Data excerpts:
Segment Open

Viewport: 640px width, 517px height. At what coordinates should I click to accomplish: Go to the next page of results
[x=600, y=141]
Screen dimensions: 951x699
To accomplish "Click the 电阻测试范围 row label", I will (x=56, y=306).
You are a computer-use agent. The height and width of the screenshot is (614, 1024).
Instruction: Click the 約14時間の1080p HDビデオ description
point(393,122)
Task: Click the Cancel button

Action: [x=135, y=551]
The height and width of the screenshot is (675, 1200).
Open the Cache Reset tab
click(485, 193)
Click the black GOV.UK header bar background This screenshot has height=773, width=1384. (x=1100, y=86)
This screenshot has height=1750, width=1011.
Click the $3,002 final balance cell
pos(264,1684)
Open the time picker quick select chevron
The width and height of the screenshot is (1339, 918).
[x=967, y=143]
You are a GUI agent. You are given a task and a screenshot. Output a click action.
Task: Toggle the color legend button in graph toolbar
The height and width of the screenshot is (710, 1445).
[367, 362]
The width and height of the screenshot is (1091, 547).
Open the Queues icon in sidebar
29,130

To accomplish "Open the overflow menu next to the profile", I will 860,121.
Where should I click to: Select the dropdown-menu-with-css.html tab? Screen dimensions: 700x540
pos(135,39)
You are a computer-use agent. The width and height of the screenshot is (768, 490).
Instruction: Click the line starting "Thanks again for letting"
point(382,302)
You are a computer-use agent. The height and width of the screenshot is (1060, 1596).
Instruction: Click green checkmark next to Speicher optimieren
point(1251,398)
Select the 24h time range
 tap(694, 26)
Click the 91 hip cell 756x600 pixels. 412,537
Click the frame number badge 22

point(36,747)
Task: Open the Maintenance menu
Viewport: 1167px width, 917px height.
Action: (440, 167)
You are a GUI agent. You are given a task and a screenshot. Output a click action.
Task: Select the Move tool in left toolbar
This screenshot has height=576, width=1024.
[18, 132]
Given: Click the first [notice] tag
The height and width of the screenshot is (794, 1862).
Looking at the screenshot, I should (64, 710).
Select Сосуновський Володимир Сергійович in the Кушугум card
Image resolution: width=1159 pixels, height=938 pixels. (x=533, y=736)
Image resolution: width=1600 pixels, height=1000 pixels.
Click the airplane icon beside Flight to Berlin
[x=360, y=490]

Segment Closed

> THE TASK
All lines above from the one containing "Task: Click the Cancel button" to the one containing "Image resolution: width=1600" must be repeated exactly, both lines included, and no others.

> ANSWER BELOW
Task: Click the Cancel button

Action: [x=135, y=551]
The height and width of the screenshot is (675, 1200).
Open the Cache Reset tab
click(485, 193)
Click the black GOV.UK header bar background This screenshot has height=773, width=1384. (x=1100, y=86)
This screenshot has height=1750, width=1011.
Click the $3,002 final balance cell
pos(264,1684)
Open the time picker quick select chevron
The width and height of the screenshot is (1339, 918).
[x=967, y=143]
You are a GUI agent. You are given a task and a screenshot. Output a click action.
Task: Toggle the color legend button in graph toolbar
The height and width of the screenshot is (710, 1445).
[367, 362]
The width and height of the screenshot is (1091, 547).
Open the Queues icon in sidebar
29,130

To accomplish "Open the overflow menu next to the profile", I will 860,121.
Where should I click to: Select the dropdown-menu-with-css.html tab? Screen dimensions: 700x540
pos(135,39)
You are a computer-use agent. The width and height of the screenshot is (768, 490).
Instruction: Click the line starting "Thanks again for letting"
point(382,302)
You are a computer-use agent. The height and width of the screenshot is (1060, 1596).
Instruction: Click green checkmark next to Speicher optimieren
point(1251,398)
Select the 24h time range
 tap(694, 26)
Click the 91 hip cell 756x600 pixels. 412,537
Click the frame number badge 22

point(36,747)
Task: Open the Maintenance menu
Viewport: 1167px width, 917px height.
Action: (440, 167)
You are a GUI agent. You are given a task and a screenshot. Output a click action.
Task: Select the Move tool in left toolbar
This screenshot has height=576, width=1024.
[18, 132]
Given: Click the first [notice] tag
The height and width of the screenshot is (794, 1862).
Looking at the screenshot, I should (64, 710).
Select Сосуновський Володимир Сергійович in the Кушугум card
Image resolution: width=1159 pixels, height=938 pixels. (x=533, y=736)
Image resolution: width=1600 pixels, height=1000 pixels.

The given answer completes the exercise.